**Problem description:**
Copy out exactly the lines from the one containing "Task: Skip to previous track" to the last line of the records below, both included, and leave out any pictures.
☆ ☆ ☆ ☆
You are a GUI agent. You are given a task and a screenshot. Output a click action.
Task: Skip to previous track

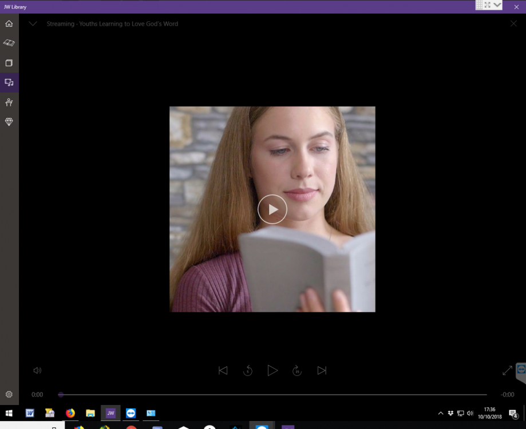223,371
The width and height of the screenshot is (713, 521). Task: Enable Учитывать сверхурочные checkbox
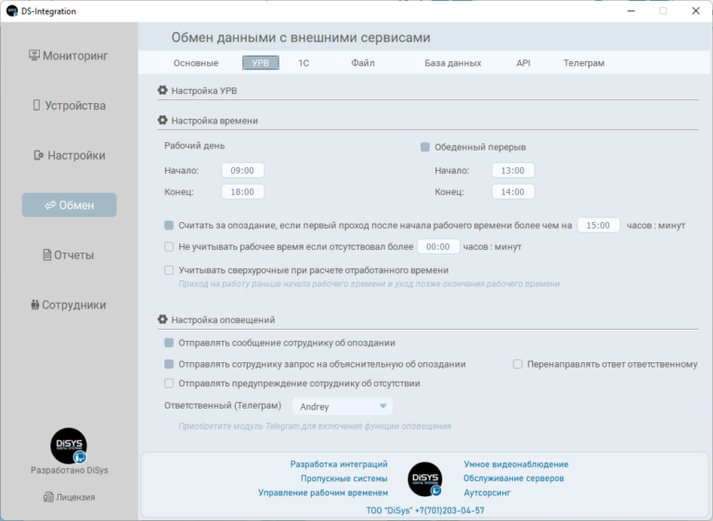coord(169,270)
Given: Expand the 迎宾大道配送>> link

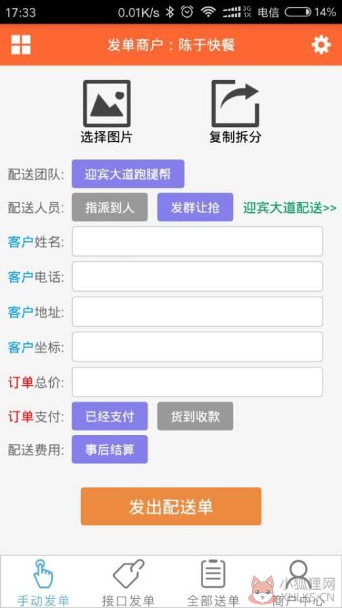Looking at the screenshot, I should pos(290,208).
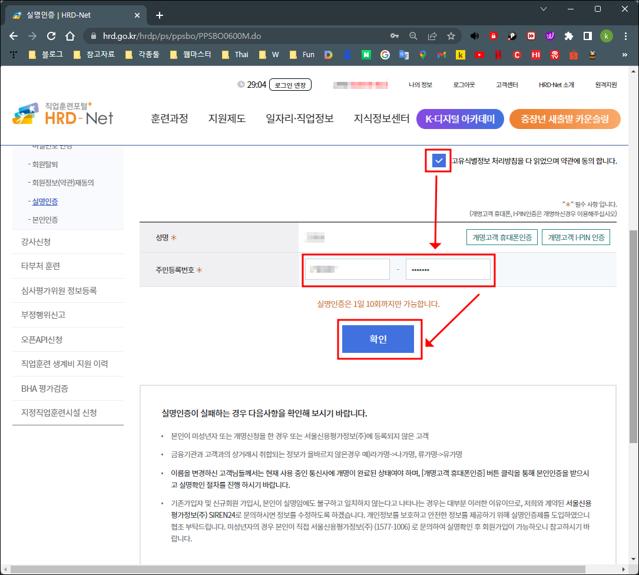Image resolution: width=639 pixels, height=575 pixels.
Task: Open the YouTube bookmark icon
Action: point(479,55)
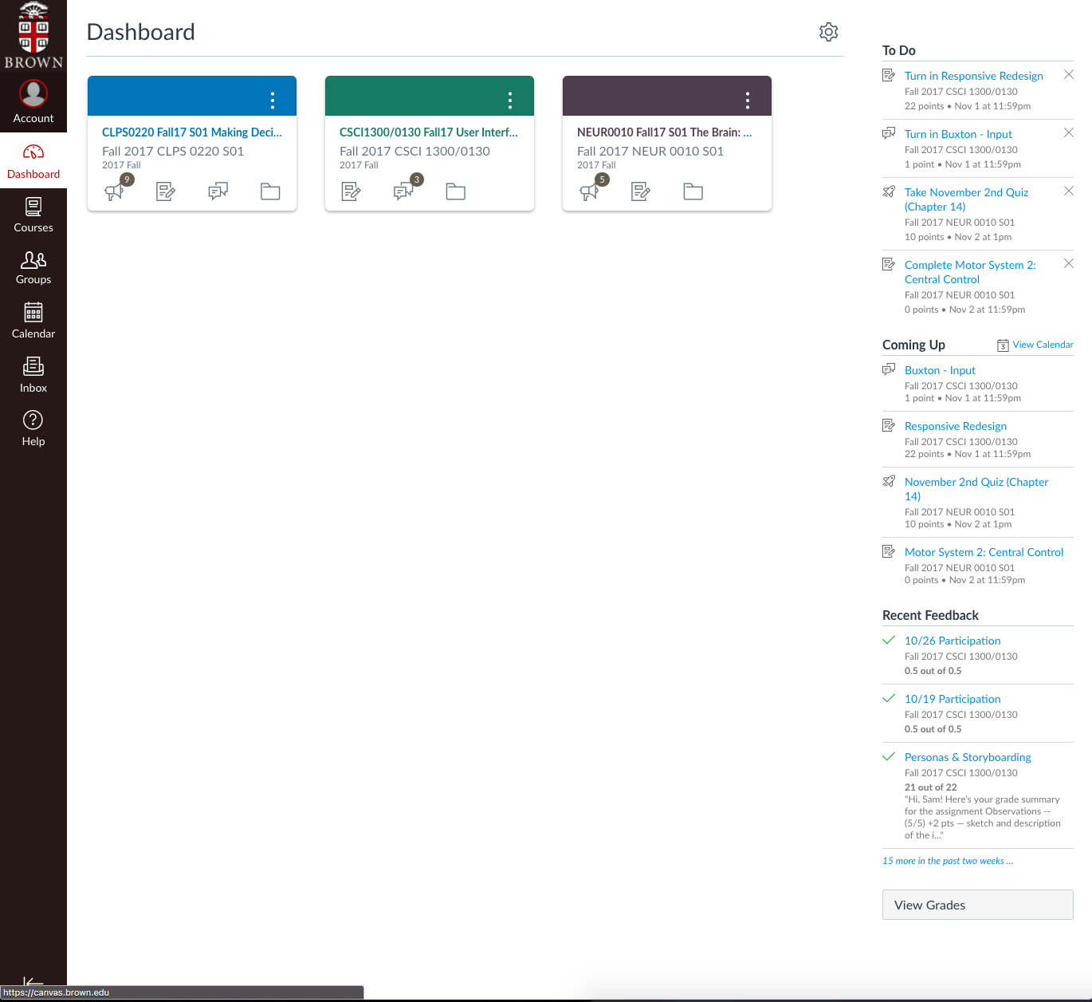The height and width of the screenshot is (1002, 1092).
Task: Open Help from the sidebar
Action: pos(33,428)
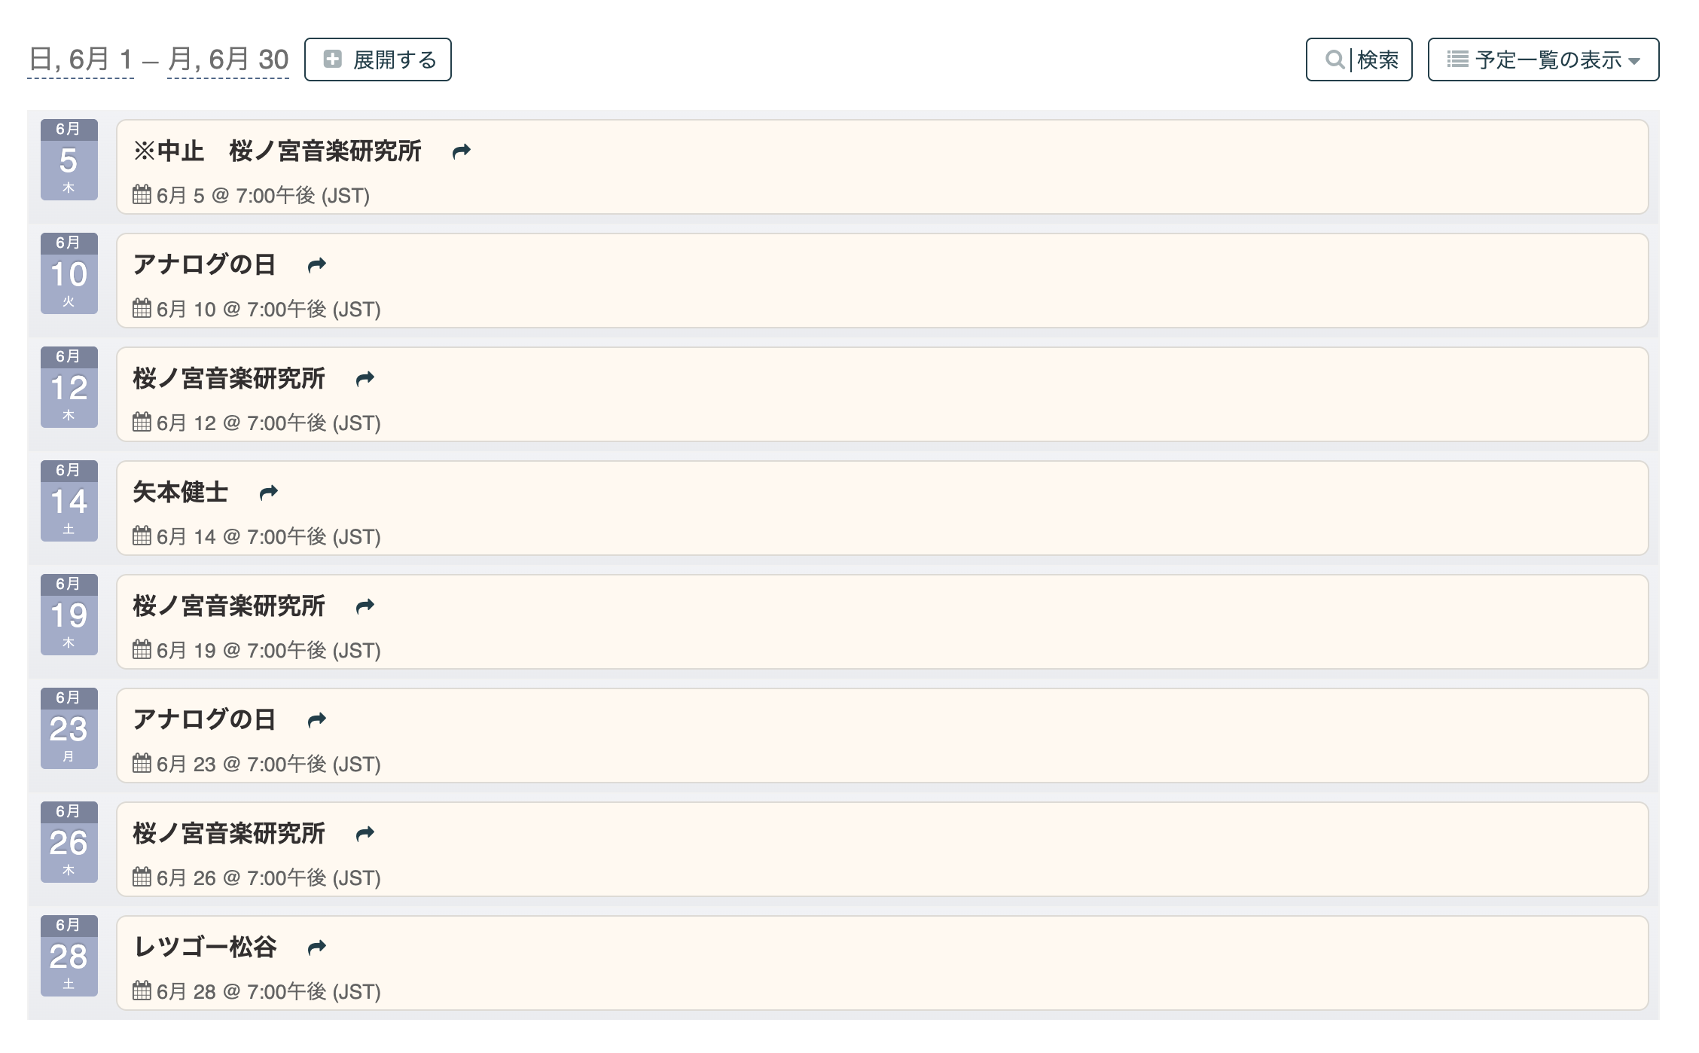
☆ ☆ ☆ ☆
**Answer space:**
Task: Skip to previous track

223,371
The width and height of the screenshot is (713, 521). Task: Enable Учитывать сверхурочные checkbox
coord(169,270)
Given: Expand the 迎宾大道配送>> link

Looking at the screenshot, I should pos(290,208).
Image resolution: width=639 pixels, height=575 pixels.
Task: Open the YouTube bookmark icon
Action: point(479,55)
The height and width of the screenshot is (1002, 1092).
Task: Open Help from the sidebar
Action: pos(33,428)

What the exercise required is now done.